Seventeen of the Astros’ next 25 games are against teams that entered Wednesday at least 10 games over .500. Whether Tucker will appear in any of them is a mystery, much like the injury preventing him from playing.
The team’s official diagnosis is a “right shin contusion.” Last month, general manager Dana Brown described it as a “deep bruise of that bone.” The Astros refuse to make head athletic trainer Jeremiah Randall available for interviews, leaving Brown and manager Joe Espada as Tucker’s unofficial spokesmen.
Analyzing Tucker’s actual progress is impossible without insight from Randall or Tucker himself. In their absence, The Athletic surveyed three orthopedic surgeons with experience treating similar injuries. None of them has examined Tucker, but they spoke in general about sustaining bone bruises and how difficult recovering from them can be.
Kyle Tucker reacts to being hit by a pitch in early June. (Logan Riely / Getty Images)
A media relations specialist from Houston Methodist, the Astros’ official healthcare provider, did not respond to a similar request to speak with one of their physicians.
“The thing with these is they are truly like snowflakes,” said Guillem Gonzalez-Lomas, an orthopedic surgeon at NYU Langone Health. “Every case is a little bit different.
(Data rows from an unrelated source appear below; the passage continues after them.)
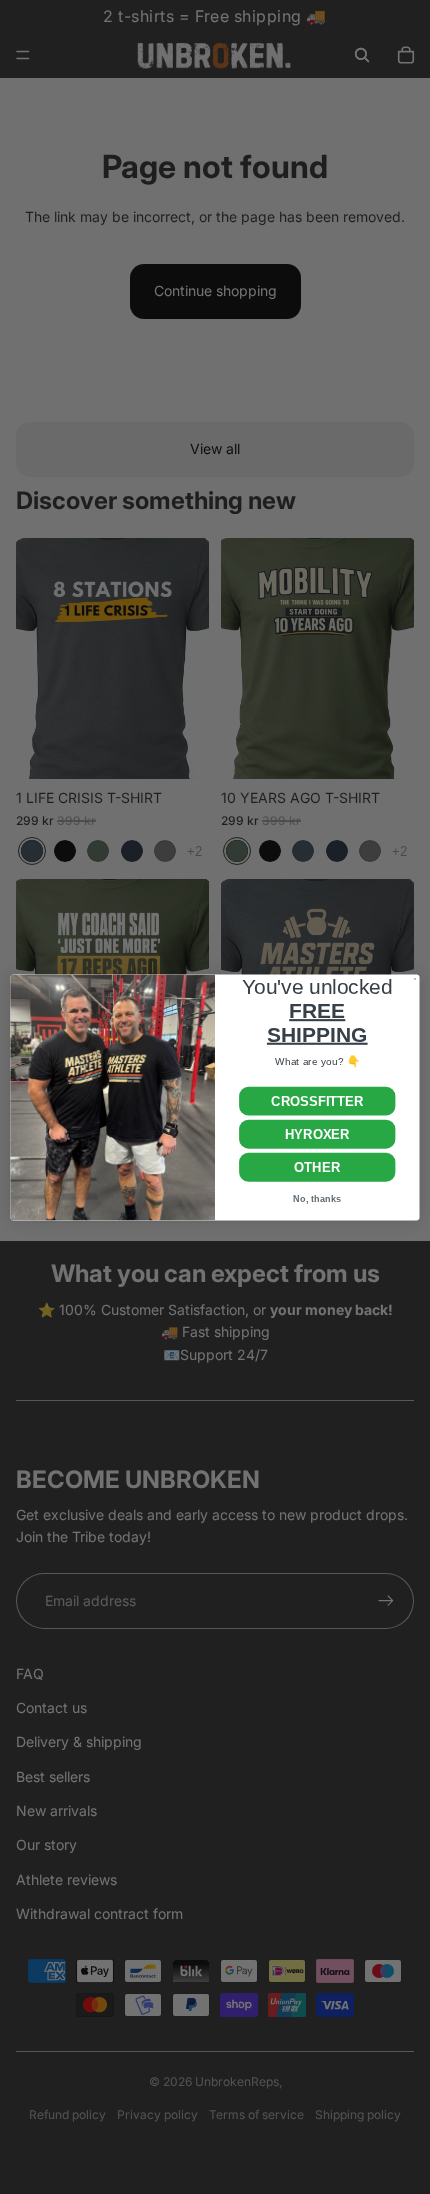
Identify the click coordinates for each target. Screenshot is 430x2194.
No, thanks (317, 1198)
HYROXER (317, 1133)
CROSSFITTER (317, 1100)
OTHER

You have players who get hit today — same impact — and tomorrow they feel like they can run and slide and it doesn’t affect them. In other instances, just the way that contact gets absorbed and sustained, it might be months. It’s really hard to predict with these blunt trauma injuries.”
Vagueness or being hard to predict has long been Houston’s hallmark when discussing injuries to any of its players. Calling Tucker’s injury a “contusion” is correct, all three surgeons said, but many fans who’ve bruised something on their body may fail to grasp why an athlete is struggling to recover from one.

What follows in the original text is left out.